The turnaround came about when the founder of the new Klan met PR agent Edward Young Clarke. A ne’er-do-well member of a prominent Atlanta publishing and newspaper family, Clarke had helped promote a few charities (and was sued by one for embezzling) but his main job reference was as protégé to Mondula “Mon” Leak, who founded the Southeastern Exhibit Association in 1917. The stated objective was to use a warehouse-like exhibit hall in downtown Atlanta to advertise Georgia places, products and services. The initial promotions seemed pretty random – a roofer, a company that made tents and a handful of chambers of commerce, for example. What all of them had in common was a sucker’s readiness to pay membership dues to Leak’s phony association.

This was a scam Leak had perfected when he was representing Sonoma county and other North Bay counties between 1909 – 1915. He was supported by dues from all our local Chambers and trade groups to promote the region in a traveling exhibit from a custom-made railcar, but the real attraction was another car on the train with a zoo/curiosities show where Leak charged admission. Presenting a little table boasting “the creations of Luther Burbank” and redwood bark gave him enough legitimacy to claim his exhibits were “educational” and avoid the taxes and fees communities usually charged carnival sideshows. In short, he was really a low-rent P.T. Barnum. The whole strange tale was told here earlier in “SONOMA COUNTY, FAMOUS FOR SHARKS AND LUCKY BEANS.”

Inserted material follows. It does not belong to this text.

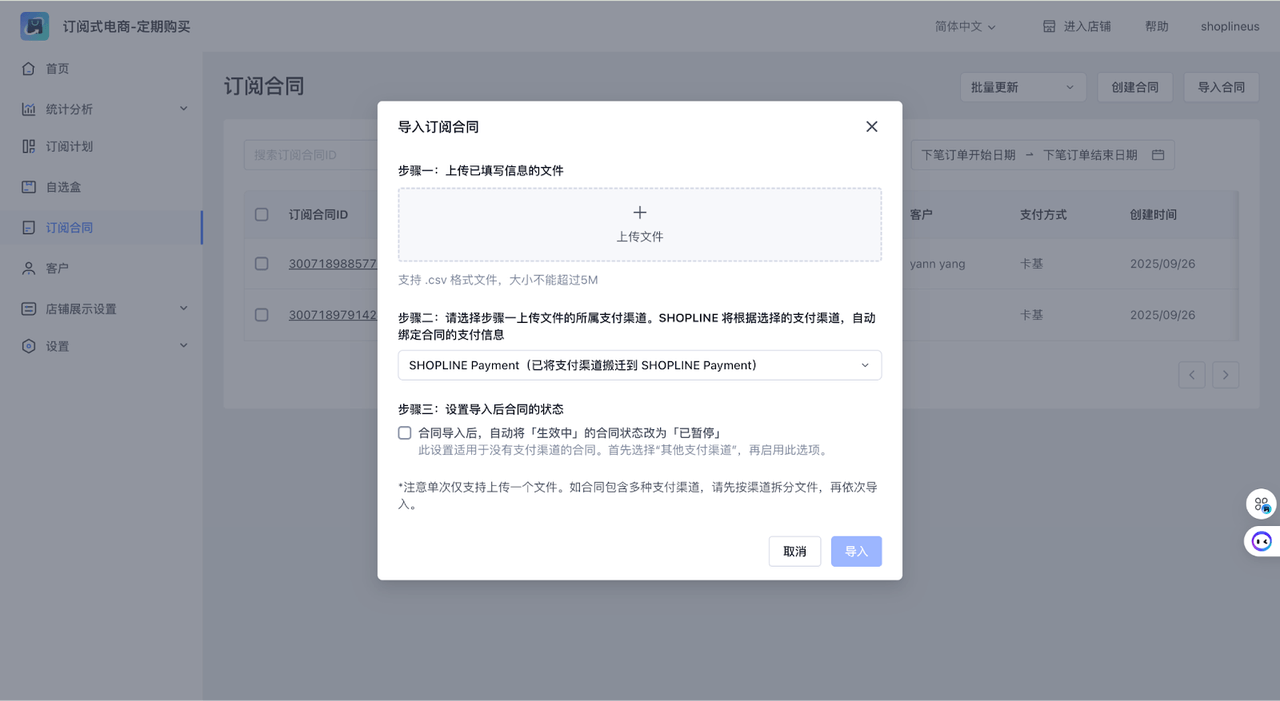This screenshot has width=1280, height=701.
Task: Open the floating chatbot assistant icon
Action: pyautogui.click(x=1261, y=541)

Part of the genius of that scheme was that Leak didn’t collect dues from each town himself, but had a contract with an umbrella organization – the North Bay Counties Association, which later became the Redwood Empire Association – to do the job for him. That way, when a local chamber of commerce didn’t want to pay and complained they weren’t getting much bang for their buck (here’s looking at you, Healdsburg) their compatriots would shame them for not pulling their weight.

In his Georgia operation, Leak eliminated the middleman by creating his own association. Further, he told newspapers he planned to expand the association to include other southern states, where presumably mini-associations with a Leak director would sign up members, collect dues and funnel that money back to the Atlanta mothership. Essentially, he turned it into a sales network working on commissions.

After a couple of years Leak retired and handed the operation over to Clarke. All the historians seem to dismiss Clarke as something of a nitwit or at best, a lousy con artist, but I disagree. Clarke – or someone close to him – quickly took the Ku Klux Klan from its origins as a small, funky social group to an army of hate-driven zealots, and he did it by weaponizing Mon Leak’s plans.

Just as Leak created the Southeastern Exhibit Association as a front to sell memberships to town chambers and trade groups, Clarke and the national KKK were funded by regional “Realms” pooling contributions from local “Klaverns.” Now to join the Klan you had to pay (er, donate) dues, and it wasn’t cheap – ten dollars, or the equivalent to about $140 today. Of that $10 (which they called a “klectoken”), the largest chunk ($4) went to the local organizer, so he could work fulltime enrolling new members. His supervisor received another buck from the dues; the two of them were called, respectively, the Kleagle and King Kleagle. The regional manager was the Grand Goblin who was given fifty cents, and $2.00 went to the national organization. The rest went to Clarke personally, as he was now the Imperial Kleagle. In the hierarchy were also the Klokards, Kludds, Kladds, Kligrapps, Klaliffs, Klabees, Klexters and I swear I am not making up any of this krap.

That was at the end of 1920. In the months that followed Klan membership snowballed, as did the coffers of the organization. And it wasn’t just from membership dues; you were required to buy all your Klan swag from headquarters, including the robe, books, pamphlets, cardboard red crosses and little cards to scatter around your town announcing the Klan was there, plus other awful goodies. Soon Klan HQ was pulling in million$ a year and growth was exponential, with about four million guys wearing hoods by 1924.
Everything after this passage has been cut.